Task: Using the data below, copy every line that contains the word "will".

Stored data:
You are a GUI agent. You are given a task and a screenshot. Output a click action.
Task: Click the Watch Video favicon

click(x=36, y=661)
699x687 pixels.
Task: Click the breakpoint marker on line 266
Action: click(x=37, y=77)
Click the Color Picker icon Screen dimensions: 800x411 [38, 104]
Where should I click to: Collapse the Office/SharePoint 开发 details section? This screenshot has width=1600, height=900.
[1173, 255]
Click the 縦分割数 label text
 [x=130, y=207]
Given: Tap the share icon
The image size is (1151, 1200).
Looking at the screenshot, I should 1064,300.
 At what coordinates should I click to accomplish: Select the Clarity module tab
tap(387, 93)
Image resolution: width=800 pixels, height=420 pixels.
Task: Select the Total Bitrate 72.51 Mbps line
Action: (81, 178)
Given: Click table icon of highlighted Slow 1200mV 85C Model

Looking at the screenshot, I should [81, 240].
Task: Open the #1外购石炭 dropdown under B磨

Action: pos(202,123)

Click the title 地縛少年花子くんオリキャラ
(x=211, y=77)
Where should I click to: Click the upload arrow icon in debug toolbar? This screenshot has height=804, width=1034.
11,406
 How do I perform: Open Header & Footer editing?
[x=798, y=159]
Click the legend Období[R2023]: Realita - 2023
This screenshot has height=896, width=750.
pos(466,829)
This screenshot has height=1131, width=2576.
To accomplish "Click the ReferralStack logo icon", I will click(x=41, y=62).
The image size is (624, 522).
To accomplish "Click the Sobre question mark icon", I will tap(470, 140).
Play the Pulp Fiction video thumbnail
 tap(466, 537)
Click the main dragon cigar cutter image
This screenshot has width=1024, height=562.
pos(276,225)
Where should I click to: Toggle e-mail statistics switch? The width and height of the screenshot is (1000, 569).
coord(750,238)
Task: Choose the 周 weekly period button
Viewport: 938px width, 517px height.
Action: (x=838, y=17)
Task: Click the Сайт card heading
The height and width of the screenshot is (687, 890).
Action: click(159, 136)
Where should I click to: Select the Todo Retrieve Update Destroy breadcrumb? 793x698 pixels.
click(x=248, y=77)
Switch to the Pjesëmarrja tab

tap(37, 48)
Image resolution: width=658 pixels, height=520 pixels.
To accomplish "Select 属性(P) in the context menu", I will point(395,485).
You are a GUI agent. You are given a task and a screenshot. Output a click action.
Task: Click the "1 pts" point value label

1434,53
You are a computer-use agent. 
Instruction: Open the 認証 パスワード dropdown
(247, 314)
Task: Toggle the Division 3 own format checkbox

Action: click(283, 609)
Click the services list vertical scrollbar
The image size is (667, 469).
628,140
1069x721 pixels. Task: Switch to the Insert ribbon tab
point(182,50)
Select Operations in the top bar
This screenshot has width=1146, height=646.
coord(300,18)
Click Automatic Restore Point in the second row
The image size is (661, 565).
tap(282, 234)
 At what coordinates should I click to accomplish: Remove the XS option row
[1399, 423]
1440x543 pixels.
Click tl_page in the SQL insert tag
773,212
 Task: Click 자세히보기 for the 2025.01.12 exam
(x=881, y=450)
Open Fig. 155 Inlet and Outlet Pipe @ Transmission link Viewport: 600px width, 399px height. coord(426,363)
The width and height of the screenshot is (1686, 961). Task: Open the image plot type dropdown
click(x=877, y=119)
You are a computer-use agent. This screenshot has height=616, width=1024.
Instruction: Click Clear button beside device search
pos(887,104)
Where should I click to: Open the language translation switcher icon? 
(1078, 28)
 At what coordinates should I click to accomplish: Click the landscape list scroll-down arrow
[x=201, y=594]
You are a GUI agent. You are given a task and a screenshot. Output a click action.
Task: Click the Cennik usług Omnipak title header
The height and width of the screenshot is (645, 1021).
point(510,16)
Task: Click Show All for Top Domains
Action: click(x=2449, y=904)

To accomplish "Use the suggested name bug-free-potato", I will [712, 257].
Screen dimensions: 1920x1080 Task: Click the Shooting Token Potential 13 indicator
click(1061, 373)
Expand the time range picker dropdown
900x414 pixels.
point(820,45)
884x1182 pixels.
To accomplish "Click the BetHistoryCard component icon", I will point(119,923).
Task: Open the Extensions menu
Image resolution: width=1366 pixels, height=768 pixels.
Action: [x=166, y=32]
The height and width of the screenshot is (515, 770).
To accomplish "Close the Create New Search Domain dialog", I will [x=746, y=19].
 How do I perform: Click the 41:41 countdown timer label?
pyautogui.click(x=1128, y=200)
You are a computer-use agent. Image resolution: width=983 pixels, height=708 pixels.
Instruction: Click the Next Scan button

Your solution:
To accomplish "Click the ReferralStack logo icon", I will click(x=41, y=62).
To accomplish "Click the Sobre question mark icon", I will tap(470, 140).
To accomplish "Select 属性(P) in the context menu", I will point(395,485).
To accomplish "Use the suggested name bug-free-potato", I will [712, 257].
To accomplish "Click the BetHistoryCard component icon", I will point(119,923).
To accomplish "Close the Create New Search Domain dialog", I will [x=746, y=19].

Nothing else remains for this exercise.